In order to obtain e.g. white light, light emitted from a LED or a laser diode can be mixed with wavelength converted light emitted from phosphor particles in a phosphor layer having absorbed the emitted light from the LED or laser diode. When light emitted from the LED or laser diode is wavelength converted, heat is generated by the phosphor layer due to Stokes shift and light absorption. When the intensity, or flux density, of the originally emitted light increases, e.g. when it is emitted from a laser diode, the heating power of the phosphor layer also increases.
As can be understood from above, the heating power per area unit of the phosphor layer depends on the area of the phosphor layer. This means that when the area of the phosphor layer is large, the generated heat is more easily dissipated through for example the substrate onto which the phosphor is mounted. On the other hand, when the area of the phosphor layer decreases, this means that the heating power per area unit increases. This may cause the phosphor layer to undergo temperature quenching since all the generated heat cannot dissipate. The effect of temperature quenching is that the emission intensity of the phosphor layer dramatically decreases.

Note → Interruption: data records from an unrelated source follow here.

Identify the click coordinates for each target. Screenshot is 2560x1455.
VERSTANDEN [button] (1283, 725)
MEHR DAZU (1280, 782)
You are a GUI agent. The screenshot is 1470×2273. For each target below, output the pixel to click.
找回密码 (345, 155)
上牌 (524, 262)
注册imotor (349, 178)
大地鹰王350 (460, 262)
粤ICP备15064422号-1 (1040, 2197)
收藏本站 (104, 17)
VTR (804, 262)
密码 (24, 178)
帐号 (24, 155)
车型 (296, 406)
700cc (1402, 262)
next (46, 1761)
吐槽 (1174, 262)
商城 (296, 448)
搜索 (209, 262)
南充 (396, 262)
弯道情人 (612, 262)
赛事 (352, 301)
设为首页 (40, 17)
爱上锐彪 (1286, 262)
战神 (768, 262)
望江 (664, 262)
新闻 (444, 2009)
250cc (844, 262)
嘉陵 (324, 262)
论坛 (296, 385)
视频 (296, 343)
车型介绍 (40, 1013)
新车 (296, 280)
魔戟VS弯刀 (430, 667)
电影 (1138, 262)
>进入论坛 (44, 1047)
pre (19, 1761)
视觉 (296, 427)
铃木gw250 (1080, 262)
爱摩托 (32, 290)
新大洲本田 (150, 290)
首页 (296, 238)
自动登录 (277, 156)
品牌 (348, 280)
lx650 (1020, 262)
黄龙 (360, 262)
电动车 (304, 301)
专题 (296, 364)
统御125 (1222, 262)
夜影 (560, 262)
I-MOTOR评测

In many embodiments, it is advantageous to reduce the area of the phosphor layer, since the available space for a light emitting device comprising the phosphor layer is small. In JP2009087570 (Sharp KK), such a reduced size is allegedly achieved by e.g. reducing the coupling area between the laser beam and a light guide such that the ratio between the coupling area between the laser beam and a light guide, and the coupling area between the light guide and the phosphor layer is increased. However, since the problem of heat dissipation is not addressed, the phosphor layer cannot be too small or the risk of temperature quenching is increased.
Accordingly, there is a need for an improved way of implementing a light emitting device comprising a phosphor layer, wherein the light emitting device is having improved thermal properties.